Field production rate of ninth scenario

Scenario#10

According to the previous discussions, including each separate parameter which affects the production, the best method of optimization was selected as the best combination of all different methods, with the least cost and the highest efficiency. The results of this scenario, which is the optimal one, are shown in Figs. 20 and 21.

Fig. 20
figure 20

Cumulative oil production of tenth scenario

Fig. 21
figure 21

Field production rate of tenth scenario

Overall discussion

Cumulative oil production and recovery factor of all the scenarios are compared in Figs. 22 and 23. Among all separate factors, drilling new production wells is the best one; however, even in this case the difference with the optimized scenario is high, which means that optimization plan should not be concentrated only on one of the factors influencing the oil production. Some of the noticeable results are as follows:

Fig. 22
figure 22

Comparison of oil productions in different scenarios

Fig. 23
figure 23

Comparison of recovery factors in different scenarios

  • Installation of down-hole pumps in this field is highly recommended as it increases the field oil recovery by a factor of 2.0.

  • Water injection is an effective factor, and increasing injection rate has a positive effect on oil production; however, increase in the field injection rate from 140,000 to maximum value of 160,000 BBL/D by installation of new pump causes about 1.14 MMSTB extra oil production during the prediction period which is not an appreciable amount.

  • Drilling of new wells also increases oil recovery. However, care must be taken about the location of new wells as the drainage area of the wells should not interfere each other. Additionally, the low thickness of the reservoir layer at central area of the field must be carefully considered. It has a significant impact on the oil production from the field such that it increases the field oil recovery from 30.44 to 34.97 (4.5% for case 8e).

  • Installation of down-hole pumps has a very positive impact on the oil recovery.

  • Among all these factors gas injection seems to have the least effect on recovery factor; therefore it’s not suggested.

Conclusions

Investigation of this field in the Middle East shows that among different factors affecting oil production such as artificial lift model, optimizing water injection flow rate, drilling new producing and injecting wells, and gas injection, drilling new production wells is the most influencing one; however, even in this case the difference in cumulative oil production between this case and the optimized scenario is high.

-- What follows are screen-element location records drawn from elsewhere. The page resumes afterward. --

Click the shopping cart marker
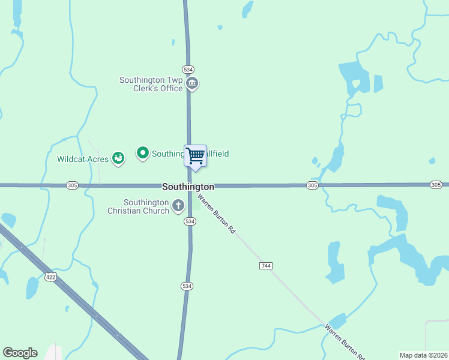195,156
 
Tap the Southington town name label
188,187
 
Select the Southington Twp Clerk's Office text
151,84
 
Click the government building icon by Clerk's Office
192,83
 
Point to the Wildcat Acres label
83,159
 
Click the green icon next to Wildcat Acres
118,158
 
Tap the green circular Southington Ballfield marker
143,154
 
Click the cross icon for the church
178,206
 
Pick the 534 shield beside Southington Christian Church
190,221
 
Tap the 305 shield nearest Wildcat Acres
73,185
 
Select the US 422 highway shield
50,277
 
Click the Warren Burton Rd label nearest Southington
216,213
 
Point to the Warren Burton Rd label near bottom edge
344,342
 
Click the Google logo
20,353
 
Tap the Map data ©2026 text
423,355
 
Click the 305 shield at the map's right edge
436,185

To prove this, a case study characterized by a complex optimization scenario has been selected. Variables, constraints, and items are taken and selected considering the actual behavior of the field. Models have been tuned and used to manage and optimize oil production in this field.

The effect of water injector is also crucial, because if they are removed from the production plan, maximum oil production will reduce to 64% of the optimized plan.

In this field, gas injection is the least effective method of increasing oil production; therefore, this method is not suggested.